Minimization of external disturbances is important to obtain maximum registration. This includes motor construction and current loop commutation as previously discussed, but minimizing mechanical disturbances is also important. Examples include extremely smooth tension control in entering and exiting web span, uniform bearing and seal drag, minimizing tension upsets from web peel off from the roller, uniform rubber nip roller. In the current design, a third axis geared to the tool rolls is provided as a pull roll to assist in removing the cured structure from the tool.
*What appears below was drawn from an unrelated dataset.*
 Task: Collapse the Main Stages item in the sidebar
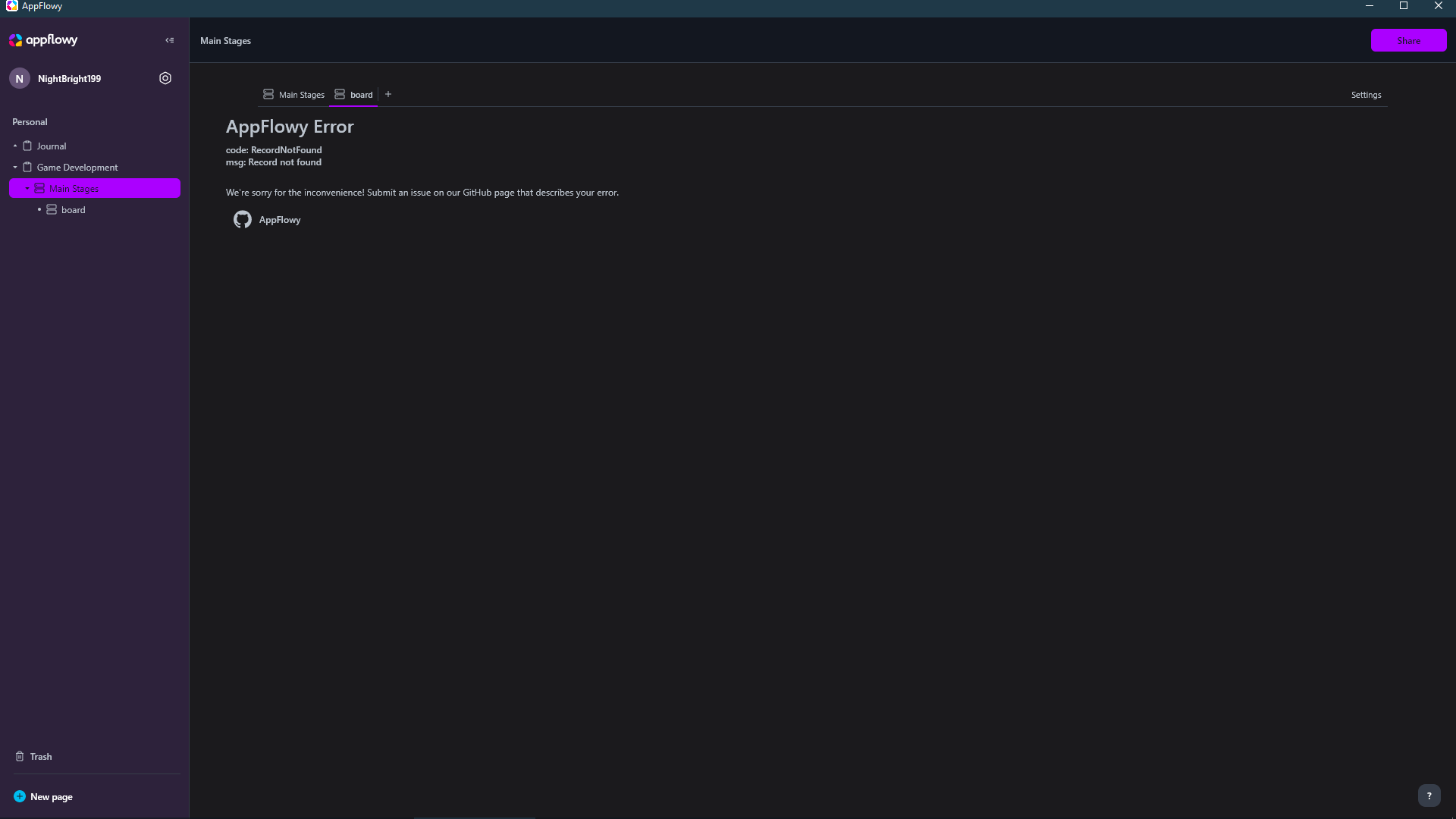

The polarizing web material can be any suitable material, as described above, on which a microreplicated patterned structure can be created. The polarizing web can also be multi-layered, as desired. Since the liquid is typically cured by a curing source on the side opposite that on which the patterned structure is created, the polarizing web material can be at least partially translucent to the curing source used. Examples of curing energy sources are infrared radiation, ultraviolet radiation, visible light radiation, microwave, or e-beam. One of ordinary skill in the art will appreciate that other curing sources can be used, and selection of a particular polarizing web material/curing source combination will depend on the particular article (having microreplicated structures in registration) to be created.
An alternative to curing the liquid through the web would be to use a two part reactive cure, for example, an epoxy, which would be useful for webs that are difficult to cure through, such as metal web or webs having a metallic layer. Curing could be accomplished by in-line mixing of components or spraying catalyst on a portion of the patterned roll, which would cure the liquid to form the microreplicated structure when the coating and catalyst come into contact.
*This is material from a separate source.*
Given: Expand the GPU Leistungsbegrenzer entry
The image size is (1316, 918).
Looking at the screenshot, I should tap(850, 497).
The liquid from which the microreplicated structures are created can be a curable photopolymerizable material, such as acrylates curable by UV light. One of ordinary skill in the art will appreciate that other coating materials can be used, and selection of a material will depend on the particular characteristics desired for the microreplicated structures. Similarly, the particular curing method employed is within the skill and knowledge of one of ordinary skill in the art. Examples of curing methods are reactive curing, thermal curing, or radiation curing.
Examples of coating means that useful for delivering and controlling liquid to the polarizing web are, for example, die or knife coating, coupled with any suitable pump such as a syringe or peristaltic pump. One of ordinary skill in the art will appreciate that other coating means can be used, and selection of a particular means will depend on the particular characteristics of the liquid to be delivered to the polarizing web.
Various modifications and alterations of the present disclosure will be apparent to those skilled in the art without departing from the scope and spirit of this disclosure, and it should be understood that this disclosure is not limited to the illustrative embodiments set forth herein.